** STUDY TEXT follows **
St Michael is in Lamplugh, Cumbria, England. It is an active Anglican parish church in the deanery of Calder, and the diocese of Carlisle. Its benefice is Lamplugh, Kirkland & Ennerdale. The church is a Grade II listed building.

== History ==

St Michael, Lamplugh was built by William Butterfield in 1870 with some mediaeval features retained. A chapel or church is believed to have been on the site since 1150 with two previous reconstructions recorded in 1658 and 1771. The vestry was previously part of the Lamplugh family mortuary chapel.

The bellcote houses two bells; one has been dated to the 15th century, the other dates from 1870 and was cast by John Taylor & Co of Loughborough. Some mediaeval features were retained: a doorway in the north chancel wall now blocked, though delineated externally by an 18th-century monument; the remodelled chancel and vestry, the latter with an original cusped window and door; and three gargoyles relocated to the external east wall. Pevsner claims that the Perpendicular style adopted by Butterfield is unusual for the date and must have reflected the earlier building. The walls are of sandstone with ashlar details; the roof is of slate.
** End of STUDY TEXT **
INSTRUCTIONS TO FOLLOW
Extract the text about St Michael's church in Lamplugh in full, word for word. The data has nothing to do with this.
** DATASET EXTRACT follows **
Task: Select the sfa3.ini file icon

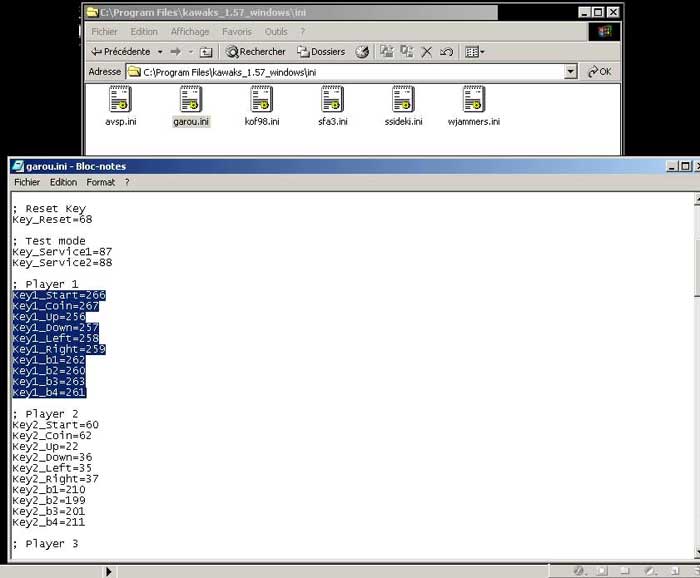Action: [333, 100]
** End of DATASET EXTRACT **
EXERCISE RESPONSE
St Michael is in Lamplugh, Cumbria, England. It is an active Anglican parish church in the deanery of Calder, and the diocese of Carlisle. Its benefice is Lamplugh, Kirkland & Ennerdale. The church is a Grade II listed building.

== History ==

St Michael, Lamplugh was built by William Butterfield in 1870 with some mediaeval features retained. A chapel or church is believed to have been on the site since 1150 with two previous reconstructions recorded in 1658 and 1771. The vestry was previously part of the Lamplugh family mortuary chapel.

The bellcote houses two bells; one has been dated to the 15th century, the other dates from 1870 and was cast by John Taylor & Co of Loughborough. Some mediaeval features were retained: a doorway in the north chancel wall now blocked, though delineated externally by an 18th-century monument; the remodelled chancel and vestry, the latter with an original cusped window and door; and three gargoyles relocated to the external east wall. Pevsner claims that the Perpendicular style adopted by Butterfield is unusual for the date and must have reflected the earlier building. The walls are of sandstone with ashlar details; the roof is of slate.